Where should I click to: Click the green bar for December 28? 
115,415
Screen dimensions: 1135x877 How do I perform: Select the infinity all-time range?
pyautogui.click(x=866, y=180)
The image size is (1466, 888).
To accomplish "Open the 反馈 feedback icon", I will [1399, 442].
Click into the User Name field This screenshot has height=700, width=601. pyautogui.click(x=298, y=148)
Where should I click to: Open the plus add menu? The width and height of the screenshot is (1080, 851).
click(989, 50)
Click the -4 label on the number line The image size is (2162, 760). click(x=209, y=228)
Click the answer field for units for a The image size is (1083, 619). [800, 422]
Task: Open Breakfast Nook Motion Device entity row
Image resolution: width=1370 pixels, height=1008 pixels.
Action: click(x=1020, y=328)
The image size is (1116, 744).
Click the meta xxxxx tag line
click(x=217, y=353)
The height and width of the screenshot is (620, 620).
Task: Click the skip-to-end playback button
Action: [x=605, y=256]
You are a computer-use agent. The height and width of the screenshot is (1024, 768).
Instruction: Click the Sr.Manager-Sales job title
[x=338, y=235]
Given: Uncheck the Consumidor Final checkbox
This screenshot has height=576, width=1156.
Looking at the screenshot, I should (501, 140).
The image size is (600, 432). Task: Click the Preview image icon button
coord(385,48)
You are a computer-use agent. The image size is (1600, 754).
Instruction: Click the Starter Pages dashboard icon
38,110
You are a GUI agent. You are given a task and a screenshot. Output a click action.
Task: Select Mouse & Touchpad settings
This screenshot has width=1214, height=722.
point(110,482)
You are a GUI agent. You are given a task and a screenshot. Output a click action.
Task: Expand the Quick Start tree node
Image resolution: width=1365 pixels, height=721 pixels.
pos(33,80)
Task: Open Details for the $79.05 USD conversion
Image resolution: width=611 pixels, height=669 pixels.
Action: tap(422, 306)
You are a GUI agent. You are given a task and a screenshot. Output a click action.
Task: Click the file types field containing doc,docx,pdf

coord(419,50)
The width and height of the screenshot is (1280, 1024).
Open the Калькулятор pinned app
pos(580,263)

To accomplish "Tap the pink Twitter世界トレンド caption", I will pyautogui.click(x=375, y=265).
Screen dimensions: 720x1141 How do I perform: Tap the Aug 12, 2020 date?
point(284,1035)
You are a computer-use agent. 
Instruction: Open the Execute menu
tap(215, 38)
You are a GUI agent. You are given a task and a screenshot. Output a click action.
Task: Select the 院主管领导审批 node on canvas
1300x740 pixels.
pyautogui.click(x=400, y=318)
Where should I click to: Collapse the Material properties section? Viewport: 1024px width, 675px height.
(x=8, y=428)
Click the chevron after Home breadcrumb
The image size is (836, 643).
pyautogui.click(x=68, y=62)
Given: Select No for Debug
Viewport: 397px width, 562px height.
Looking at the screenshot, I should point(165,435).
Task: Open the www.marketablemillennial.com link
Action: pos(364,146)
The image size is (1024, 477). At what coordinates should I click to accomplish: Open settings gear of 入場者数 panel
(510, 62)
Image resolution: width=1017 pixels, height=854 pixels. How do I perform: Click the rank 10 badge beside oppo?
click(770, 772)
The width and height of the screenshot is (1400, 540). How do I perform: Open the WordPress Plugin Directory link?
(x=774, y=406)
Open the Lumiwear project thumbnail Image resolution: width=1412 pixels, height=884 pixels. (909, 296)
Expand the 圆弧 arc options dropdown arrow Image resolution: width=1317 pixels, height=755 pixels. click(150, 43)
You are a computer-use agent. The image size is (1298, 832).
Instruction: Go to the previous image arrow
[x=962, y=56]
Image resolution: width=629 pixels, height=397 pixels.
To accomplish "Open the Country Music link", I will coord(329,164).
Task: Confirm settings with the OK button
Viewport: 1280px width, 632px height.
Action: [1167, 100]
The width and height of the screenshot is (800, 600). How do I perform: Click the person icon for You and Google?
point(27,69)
========================================================================
* _Task prompt_
Every entry above needs to be duplicated exactly.

* _Written solution_
Where should I click to: Click the green bar for December 28? 
115,415
Screen dimensions: 1135x877 How do I perform: Select the infinity all-time range?
pyautogui.click(x=866, y=180)
The image size is (1466, 888).
To accomplish "Open the 反馈 feedback icon", I will [1399, 442].
Click into the User Name field This screenshot has height=700, width=601. pyautogui.click(x=298, y=148)
Where should I click to: Open the plus add menu? The width and height of the screenshot is (1080, 851).
click(989, 50)
Click the -4 label on the number line The image size is (2162, 760). click(x=209, y=228)
Click the answer field for units for a The image size is (1083, 619). [800, 422]
Task: Open Breakfast Nook Motion Device entity row
Image resolution: width=1370 pixels, height=1008 pixels.
Action: click(x=1020, y=328)
The image size is (1116, 744).
Click the meta xxxxx tag line
click(x=217, y=353)
The height and width of the screenshot is (620, 620).
Task: Click the skip-to-end playback button
Action: [x=605, y=256]
You are a computer-use agent. The height and width of the screenshot is (1024, 768).
Instruction: Click the Sr.Manager-Sales job title
[x=338, y=235]
Given: Uncheck the Consumidor Final checkbox
This screenshot has height=576, width=1156.
Looking at the screenshot, I should (501, 140).
The image size is (600, 432). Task: Click the Preview image icon button
coord(385,48)
You are a computer-use agent. The image size is (1600, 754).
Instruction: Click the Starter Pages dashboard icon
38,110
You are a GUI agent. You are given a task and a screenshot. Output a click action.
Task: Select Mouse & Touchpad settings
This screenshot has width=1214, height=722.
point(110,482)
You are a GUI agent. You are given a task and a screenshot. Output a click action.
Task: Expand the Quick Start tree node
Image resolution: width=1365 pixels, height=721 pixels.
pos(33,80)
Task: Open Details for the $79.05 USD conversion
Image resolution: width=611 pixels, height=669 pixels.
Action: tap(422, 306)
You are a GUI agent. You are given a task and a screenshot. Output a click action.
Task: Click the file types field containing doc,docx,pdf

coord(419,50)
The width and height of the screenshot is (1280, 1024).
Open the Калькулятор pinned app
pos(580,263)

To accomplish "Tap the pink Twitter世界トレンド caption", I will pyautogui.click(x=375, y=265).
Screen dimensions: 720x1141 How do I perform: Tap the Aug 12, 2020 date?
point(284,1035)
You are a computer-use agent. 
Instruction: Open the Execute menu
tap(215, 38)
You are a GUI agent. You are given a task and a screenshot. Output a click action.
Task: Select the 院主管领导审批 node on canvas
1300x740 pixels.
pyautogui.click(x=400, y=318)
Where should I click to: Collapse the Material properties section? Viewport: 1024px width, 675px height.
(x=8, y=428)
Click the chevron after Home breadcrumb
The image size is (836, 643).
pyautogui.click(x=68, y=62)
Given: Select No for Debug
Viewport: 397px width, 562px height.
Looking at the screenshot, I should point(165,435).
Task: Open the www.marketablemillennial.com link
Action: pos(364,146)
The image size is (1024, 477). At what coordinates should I click to accomplish: Open settings gear of 入場者数 panel
(510, 62)
Image resolution: width=1017 pixels, height=854 pixels. How do I perform: Click the rank 10 badge beside oppo?
click(770, 772)
The width and height of the screenshot is (1400, 540). How do I perform: Open the WordPress Plugin Directory link?
(x=774, y=406)
Open the Lumiwear project thumbnail Image resolution: width=1412 pixels, height=884 pixels. (909, 296)
Expand the 圆弧 arc options dropdown arrow Image resolution: width=1317 pixels, height=755 pixels. click(150, 43)
You are a computer-use agent. The image size is (1298, 832).
Instruction: Go to the previous image arrow
[x=962, y=56]
Image resolution: width=629 pixels, height=397 pixels.
To accomplish "Open the Country Music link", I will coord(329,164).
Task: Confirm settings with the OK button
Viewport: 1280px width, 632px height.
Action: [1167, 100]
The width and height of the screenshot is (800, 600). How do I perform: Click the person icon for You and Google?
point(27,69)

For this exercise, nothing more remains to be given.